Our pilot has a few strengths. Since the overall prevalence of UIAs2 and incidence of SAH7 in Finland do not differ from other countries also reporting reliable prevalence and incidence estimates, UIAs may also be found at a similar frequency in 50 to 60-year-old female smokers in other countries. We chose to screen people with CTA alone, thus decreasing the likelihood of finding false positives and incidental findings, which are more common in MR imaging studies. Most importantly, we tried to diminish the risk of a recruitment bias by inviting only true current smokers. Our study also has limitations. The response rate for the preliminary invitation letters was not high, which may have indeed led to a recruitment bias. Furthermore, the postal strike during 11.–27.11.2019 and the coronavirus pandemic-related restrictions in recruiting research patients between 17.3.–29.7.2020 and 23.11.–13.12.2020 prolonged the study protocol, and may have affected the recruitment protocol. In addition, we cannot be certain that by selecting high-risk individuals for screening, we avoided the most serious harm of screenings, i.e. overdiagnosis.

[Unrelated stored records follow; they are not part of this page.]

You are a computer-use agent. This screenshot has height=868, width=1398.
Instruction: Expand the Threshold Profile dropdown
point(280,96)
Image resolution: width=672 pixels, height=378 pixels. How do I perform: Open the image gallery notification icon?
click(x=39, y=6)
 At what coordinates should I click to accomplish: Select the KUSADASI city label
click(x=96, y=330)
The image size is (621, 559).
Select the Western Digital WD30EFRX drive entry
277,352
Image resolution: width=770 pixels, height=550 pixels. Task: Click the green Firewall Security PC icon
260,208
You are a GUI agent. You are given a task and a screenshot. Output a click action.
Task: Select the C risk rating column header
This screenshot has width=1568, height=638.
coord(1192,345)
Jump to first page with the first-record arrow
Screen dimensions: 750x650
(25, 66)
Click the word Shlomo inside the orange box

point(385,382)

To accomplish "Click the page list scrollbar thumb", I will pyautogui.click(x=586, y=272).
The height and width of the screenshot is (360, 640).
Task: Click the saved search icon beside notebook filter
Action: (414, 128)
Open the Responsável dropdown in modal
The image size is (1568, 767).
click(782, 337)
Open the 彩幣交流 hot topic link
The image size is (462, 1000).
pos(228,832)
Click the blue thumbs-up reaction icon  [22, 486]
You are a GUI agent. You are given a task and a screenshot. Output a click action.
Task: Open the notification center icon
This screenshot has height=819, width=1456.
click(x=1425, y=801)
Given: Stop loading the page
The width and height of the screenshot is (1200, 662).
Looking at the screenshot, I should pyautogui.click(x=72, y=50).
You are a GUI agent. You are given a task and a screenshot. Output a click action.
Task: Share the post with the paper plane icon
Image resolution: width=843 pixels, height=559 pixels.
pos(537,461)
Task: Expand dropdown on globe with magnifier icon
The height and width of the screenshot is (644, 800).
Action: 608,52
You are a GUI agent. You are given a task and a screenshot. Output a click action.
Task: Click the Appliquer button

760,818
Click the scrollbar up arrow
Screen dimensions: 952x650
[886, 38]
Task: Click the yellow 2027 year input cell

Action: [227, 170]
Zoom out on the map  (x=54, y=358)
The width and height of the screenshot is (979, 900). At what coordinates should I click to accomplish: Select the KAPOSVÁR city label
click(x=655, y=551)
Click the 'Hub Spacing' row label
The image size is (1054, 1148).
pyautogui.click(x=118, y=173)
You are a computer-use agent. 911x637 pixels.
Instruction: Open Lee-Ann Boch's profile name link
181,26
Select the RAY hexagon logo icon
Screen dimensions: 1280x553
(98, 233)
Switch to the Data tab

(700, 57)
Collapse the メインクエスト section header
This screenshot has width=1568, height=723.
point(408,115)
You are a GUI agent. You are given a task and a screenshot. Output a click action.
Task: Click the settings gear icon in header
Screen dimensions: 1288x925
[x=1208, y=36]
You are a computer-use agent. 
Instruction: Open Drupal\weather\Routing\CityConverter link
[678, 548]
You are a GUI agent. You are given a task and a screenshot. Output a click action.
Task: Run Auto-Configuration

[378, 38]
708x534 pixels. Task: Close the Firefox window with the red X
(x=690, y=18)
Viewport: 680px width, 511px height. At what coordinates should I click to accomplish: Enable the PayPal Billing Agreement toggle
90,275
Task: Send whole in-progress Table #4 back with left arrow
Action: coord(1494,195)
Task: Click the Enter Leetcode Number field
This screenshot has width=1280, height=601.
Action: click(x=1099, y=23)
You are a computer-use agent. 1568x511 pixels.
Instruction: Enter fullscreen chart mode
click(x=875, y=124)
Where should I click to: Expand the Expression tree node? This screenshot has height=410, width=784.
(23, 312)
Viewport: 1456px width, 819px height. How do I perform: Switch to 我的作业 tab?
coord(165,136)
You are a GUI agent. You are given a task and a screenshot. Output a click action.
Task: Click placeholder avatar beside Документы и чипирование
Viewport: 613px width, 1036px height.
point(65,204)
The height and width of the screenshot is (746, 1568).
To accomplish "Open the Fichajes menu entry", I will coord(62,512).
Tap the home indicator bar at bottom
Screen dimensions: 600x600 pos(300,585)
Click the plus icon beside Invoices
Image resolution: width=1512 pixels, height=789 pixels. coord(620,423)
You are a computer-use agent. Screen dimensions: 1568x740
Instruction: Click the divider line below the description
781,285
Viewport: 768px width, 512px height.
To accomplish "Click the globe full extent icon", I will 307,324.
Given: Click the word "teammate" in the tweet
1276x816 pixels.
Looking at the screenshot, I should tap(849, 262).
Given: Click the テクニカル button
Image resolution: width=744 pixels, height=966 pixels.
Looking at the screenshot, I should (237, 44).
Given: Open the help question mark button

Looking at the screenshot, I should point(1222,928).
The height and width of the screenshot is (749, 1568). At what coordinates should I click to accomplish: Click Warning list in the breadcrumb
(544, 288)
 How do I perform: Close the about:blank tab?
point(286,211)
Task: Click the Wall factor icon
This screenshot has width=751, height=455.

Finally, the number of screened women in our pilot is small. However, without a pilot and a subsequent international peer review, which estimates the scientific justification of the suggested approach, it is challenging to obtain a research permission for larger screening studies from hospital ethics committees, which follow the Declaration of Helsinki as a statement of ethical principles for medical research involving human subjects.

Conclusions

In conclusion, our findings suggest that the prevalence of UIA is above 10% in 50 to 60-year-old smoking women and that these UIAs can be detected at the point when they are still small. Our pilot study results may warrant a larger and multinational screening study of 50 to 60-year-old female smokers.